Meine einzige Zuflucht waren die Bücher, die ich in meinem Gepäck hatte – und mein Tagebuch, das ich inzwischen immer ernsthafter führte. Es erlaubte mir, meine Einsichten und Erfahrungen ebenso wie meine intimsten Gefühle in Worte zu fassen. Auf diese Weise half ich mir selbst. Indem ich alles, was ich erlebte und fühlte, durch das Schreiben verarbeiten konnte, war ich meinem Befinden weniger ausgeliefert. Auch hier in England. Das Tagebuch ermöglichte mir, meiner Unzufriedenheit Luft zu machen.
«18. Juli. Diese Ferien sind auf die Dauer ein Leerlauf. Die Zeit vergeht völlig nutzlos: Am Morgen das reichliche Frühstück, danach, wenn’s schön ist, zum Strand, dann irgendwo Mittagessen, zurück ins Hotel, den Rest des Nachmittags Lesen und Schreiben, dann wieder essen. Die Erwachsenen tanzen manchmal noch in der Hotelhalle, doch weil der einzige Fernseher ebenfalls in der Lobby steht, bleibt mir nichts anderes übrig, als noch einmal lesen oder dann schlafen zu gehen. Und bei schlechtem Wetter wird irgendwohin gewandert und in einem Wirtshaus Geld ausgegeben. Ich habe nach einer Woche genug. Ich brauche mehr action.»

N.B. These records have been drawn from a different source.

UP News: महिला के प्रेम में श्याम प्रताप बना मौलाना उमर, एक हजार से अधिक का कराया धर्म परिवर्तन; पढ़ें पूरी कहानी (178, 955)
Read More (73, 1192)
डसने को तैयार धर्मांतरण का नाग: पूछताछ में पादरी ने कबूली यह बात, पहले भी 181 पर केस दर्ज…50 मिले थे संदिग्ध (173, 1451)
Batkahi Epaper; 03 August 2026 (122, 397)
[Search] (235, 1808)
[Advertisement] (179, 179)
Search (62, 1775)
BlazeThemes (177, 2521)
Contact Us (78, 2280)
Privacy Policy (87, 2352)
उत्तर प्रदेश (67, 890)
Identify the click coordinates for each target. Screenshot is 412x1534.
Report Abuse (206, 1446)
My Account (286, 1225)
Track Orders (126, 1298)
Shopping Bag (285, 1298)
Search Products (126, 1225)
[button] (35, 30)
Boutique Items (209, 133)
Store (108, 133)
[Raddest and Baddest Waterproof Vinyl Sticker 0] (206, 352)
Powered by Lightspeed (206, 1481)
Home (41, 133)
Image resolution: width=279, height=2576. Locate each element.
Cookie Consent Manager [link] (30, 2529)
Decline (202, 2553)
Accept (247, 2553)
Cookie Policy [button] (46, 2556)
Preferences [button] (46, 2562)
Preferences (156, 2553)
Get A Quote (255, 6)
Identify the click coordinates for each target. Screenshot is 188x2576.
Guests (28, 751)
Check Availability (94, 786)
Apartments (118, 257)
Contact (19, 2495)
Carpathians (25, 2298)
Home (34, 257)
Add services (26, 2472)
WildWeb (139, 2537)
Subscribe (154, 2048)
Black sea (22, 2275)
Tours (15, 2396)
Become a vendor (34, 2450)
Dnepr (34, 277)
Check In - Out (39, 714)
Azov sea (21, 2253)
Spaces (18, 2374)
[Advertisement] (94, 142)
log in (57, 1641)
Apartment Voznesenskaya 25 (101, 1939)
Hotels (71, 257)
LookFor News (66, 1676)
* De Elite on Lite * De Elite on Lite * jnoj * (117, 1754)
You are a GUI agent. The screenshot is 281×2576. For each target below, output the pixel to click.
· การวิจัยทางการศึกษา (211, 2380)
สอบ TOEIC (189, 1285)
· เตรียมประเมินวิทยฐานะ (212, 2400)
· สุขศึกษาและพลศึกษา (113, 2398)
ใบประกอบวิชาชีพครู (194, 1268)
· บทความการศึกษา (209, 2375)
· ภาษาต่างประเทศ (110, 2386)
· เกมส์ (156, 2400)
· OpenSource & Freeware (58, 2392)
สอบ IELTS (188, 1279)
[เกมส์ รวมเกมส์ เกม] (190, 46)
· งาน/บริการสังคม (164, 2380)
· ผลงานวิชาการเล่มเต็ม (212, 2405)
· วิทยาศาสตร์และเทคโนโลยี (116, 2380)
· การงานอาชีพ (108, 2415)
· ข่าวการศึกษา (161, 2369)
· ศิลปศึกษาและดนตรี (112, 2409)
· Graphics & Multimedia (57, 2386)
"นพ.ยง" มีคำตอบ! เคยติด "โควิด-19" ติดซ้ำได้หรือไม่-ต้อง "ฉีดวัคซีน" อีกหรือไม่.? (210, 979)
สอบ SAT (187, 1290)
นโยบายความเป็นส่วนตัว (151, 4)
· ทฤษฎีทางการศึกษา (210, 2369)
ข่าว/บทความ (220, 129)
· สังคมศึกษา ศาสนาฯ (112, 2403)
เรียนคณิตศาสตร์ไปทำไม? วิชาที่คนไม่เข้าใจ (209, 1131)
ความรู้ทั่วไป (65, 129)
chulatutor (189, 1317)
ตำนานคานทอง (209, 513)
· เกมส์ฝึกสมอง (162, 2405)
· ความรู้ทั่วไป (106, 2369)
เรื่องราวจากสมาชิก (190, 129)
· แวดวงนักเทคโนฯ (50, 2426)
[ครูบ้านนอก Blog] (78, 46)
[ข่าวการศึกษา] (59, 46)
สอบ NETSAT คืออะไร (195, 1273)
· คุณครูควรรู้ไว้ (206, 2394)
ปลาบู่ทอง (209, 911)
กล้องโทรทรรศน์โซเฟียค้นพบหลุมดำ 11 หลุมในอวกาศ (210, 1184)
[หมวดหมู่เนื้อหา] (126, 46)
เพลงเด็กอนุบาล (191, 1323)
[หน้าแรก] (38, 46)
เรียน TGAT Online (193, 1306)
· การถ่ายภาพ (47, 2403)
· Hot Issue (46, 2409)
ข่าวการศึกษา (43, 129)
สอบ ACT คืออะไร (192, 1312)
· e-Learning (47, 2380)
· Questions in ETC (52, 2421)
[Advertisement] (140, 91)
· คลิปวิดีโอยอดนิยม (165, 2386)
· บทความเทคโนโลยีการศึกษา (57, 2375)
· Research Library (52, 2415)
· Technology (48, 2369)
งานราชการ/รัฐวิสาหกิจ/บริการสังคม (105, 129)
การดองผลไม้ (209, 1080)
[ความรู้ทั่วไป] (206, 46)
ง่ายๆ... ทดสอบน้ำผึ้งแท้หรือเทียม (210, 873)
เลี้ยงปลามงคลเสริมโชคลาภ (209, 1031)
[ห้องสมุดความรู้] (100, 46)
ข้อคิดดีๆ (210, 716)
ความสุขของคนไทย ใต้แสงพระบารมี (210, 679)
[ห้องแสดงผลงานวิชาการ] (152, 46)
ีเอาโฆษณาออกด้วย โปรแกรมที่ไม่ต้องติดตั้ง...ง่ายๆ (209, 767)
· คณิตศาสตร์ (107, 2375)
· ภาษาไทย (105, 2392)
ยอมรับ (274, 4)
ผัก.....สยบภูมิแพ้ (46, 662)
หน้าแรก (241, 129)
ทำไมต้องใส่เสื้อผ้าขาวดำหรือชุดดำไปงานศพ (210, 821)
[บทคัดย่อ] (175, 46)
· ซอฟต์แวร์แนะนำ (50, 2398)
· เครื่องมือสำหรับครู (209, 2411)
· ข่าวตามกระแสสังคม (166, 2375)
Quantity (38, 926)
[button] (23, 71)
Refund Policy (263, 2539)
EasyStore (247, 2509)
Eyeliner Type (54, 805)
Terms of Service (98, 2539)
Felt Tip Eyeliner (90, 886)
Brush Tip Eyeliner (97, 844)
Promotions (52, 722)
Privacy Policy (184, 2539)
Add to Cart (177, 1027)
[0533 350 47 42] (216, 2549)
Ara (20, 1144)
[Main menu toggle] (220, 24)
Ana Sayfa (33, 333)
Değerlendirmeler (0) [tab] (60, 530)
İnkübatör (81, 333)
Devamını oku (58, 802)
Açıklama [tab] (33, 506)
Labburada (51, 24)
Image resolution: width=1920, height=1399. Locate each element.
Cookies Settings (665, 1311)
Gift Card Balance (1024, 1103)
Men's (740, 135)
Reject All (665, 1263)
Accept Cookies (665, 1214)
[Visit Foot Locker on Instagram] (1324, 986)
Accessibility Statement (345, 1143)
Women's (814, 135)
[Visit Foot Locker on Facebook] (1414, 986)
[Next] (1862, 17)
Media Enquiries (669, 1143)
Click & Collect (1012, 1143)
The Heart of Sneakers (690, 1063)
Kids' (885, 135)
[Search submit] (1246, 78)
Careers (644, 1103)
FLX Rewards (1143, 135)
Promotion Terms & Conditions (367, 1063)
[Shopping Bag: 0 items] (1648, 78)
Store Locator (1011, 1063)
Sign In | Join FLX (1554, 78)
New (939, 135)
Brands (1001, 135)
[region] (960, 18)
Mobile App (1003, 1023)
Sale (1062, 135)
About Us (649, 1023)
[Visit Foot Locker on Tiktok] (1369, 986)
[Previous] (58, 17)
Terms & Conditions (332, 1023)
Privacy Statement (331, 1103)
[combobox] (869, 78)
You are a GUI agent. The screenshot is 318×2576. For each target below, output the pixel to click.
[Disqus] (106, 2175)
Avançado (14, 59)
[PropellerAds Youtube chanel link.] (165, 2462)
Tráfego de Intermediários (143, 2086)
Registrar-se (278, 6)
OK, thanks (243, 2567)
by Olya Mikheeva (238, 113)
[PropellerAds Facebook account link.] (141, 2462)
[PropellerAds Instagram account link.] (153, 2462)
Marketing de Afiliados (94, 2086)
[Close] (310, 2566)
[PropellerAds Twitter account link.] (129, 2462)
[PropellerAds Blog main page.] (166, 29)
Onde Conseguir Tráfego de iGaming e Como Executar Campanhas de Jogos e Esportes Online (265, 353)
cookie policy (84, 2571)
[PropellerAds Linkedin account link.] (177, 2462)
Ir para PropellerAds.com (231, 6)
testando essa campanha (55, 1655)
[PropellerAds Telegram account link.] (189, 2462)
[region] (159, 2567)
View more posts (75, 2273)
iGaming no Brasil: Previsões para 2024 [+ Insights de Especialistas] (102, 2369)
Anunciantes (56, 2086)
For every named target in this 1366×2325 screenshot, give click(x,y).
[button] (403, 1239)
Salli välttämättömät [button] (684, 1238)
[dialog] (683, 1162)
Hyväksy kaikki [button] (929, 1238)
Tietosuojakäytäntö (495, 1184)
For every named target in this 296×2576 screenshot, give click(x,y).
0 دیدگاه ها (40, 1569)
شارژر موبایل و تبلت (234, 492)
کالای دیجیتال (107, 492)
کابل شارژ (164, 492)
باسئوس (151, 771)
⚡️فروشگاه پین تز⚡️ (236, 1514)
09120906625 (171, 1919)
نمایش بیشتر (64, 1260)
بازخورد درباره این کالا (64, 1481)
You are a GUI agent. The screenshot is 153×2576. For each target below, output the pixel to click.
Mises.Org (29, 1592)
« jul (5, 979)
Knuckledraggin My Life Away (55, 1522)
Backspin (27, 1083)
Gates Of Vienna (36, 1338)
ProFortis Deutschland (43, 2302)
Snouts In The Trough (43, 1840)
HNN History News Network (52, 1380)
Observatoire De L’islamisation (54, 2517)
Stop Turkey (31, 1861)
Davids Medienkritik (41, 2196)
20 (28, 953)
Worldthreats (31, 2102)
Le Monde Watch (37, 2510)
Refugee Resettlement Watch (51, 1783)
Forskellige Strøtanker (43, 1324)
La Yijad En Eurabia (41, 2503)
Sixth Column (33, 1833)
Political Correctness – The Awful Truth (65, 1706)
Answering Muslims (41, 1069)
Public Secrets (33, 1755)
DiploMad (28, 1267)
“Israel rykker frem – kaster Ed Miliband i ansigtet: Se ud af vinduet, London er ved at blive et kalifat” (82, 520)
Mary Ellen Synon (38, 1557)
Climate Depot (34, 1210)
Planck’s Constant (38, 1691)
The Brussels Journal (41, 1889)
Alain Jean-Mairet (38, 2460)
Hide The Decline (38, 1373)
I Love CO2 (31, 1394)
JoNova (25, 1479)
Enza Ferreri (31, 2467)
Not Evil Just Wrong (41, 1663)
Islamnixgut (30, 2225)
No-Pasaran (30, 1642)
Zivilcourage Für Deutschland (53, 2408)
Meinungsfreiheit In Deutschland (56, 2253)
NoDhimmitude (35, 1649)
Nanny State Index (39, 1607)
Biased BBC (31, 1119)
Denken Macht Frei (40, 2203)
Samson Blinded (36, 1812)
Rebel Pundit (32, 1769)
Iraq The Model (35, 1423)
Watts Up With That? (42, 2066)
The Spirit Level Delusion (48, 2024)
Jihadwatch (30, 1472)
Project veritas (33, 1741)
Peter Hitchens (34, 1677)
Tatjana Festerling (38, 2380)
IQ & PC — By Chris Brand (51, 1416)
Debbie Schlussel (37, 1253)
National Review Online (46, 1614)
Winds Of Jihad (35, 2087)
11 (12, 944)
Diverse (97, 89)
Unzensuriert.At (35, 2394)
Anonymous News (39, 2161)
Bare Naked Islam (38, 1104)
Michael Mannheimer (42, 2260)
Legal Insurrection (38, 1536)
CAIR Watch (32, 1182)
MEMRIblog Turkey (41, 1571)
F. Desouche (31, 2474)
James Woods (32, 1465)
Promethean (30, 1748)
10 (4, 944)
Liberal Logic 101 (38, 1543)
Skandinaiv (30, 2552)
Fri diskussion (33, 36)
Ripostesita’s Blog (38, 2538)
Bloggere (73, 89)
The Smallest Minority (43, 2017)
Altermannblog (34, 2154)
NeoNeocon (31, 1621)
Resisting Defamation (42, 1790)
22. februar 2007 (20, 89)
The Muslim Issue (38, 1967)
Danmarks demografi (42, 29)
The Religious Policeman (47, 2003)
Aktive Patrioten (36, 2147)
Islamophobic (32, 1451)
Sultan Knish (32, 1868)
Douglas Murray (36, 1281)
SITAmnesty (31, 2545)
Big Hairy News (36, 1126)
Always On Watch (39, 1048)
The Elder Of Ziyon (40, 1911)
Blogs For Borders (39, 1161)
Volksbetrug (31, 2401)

Zwei Tage später dann besserte sich meine Laune:
«20. Juli. Immerhin sind jetzt neue englische Gäste gekommen – unter ihnen auch eine hübsche 14jährige. Endlich jemand in meinem Alter. Und um 21:12 Uhr heute Abend landen zwei amerikanische Astronauten auf dem Mond. Ich bin gespannt!»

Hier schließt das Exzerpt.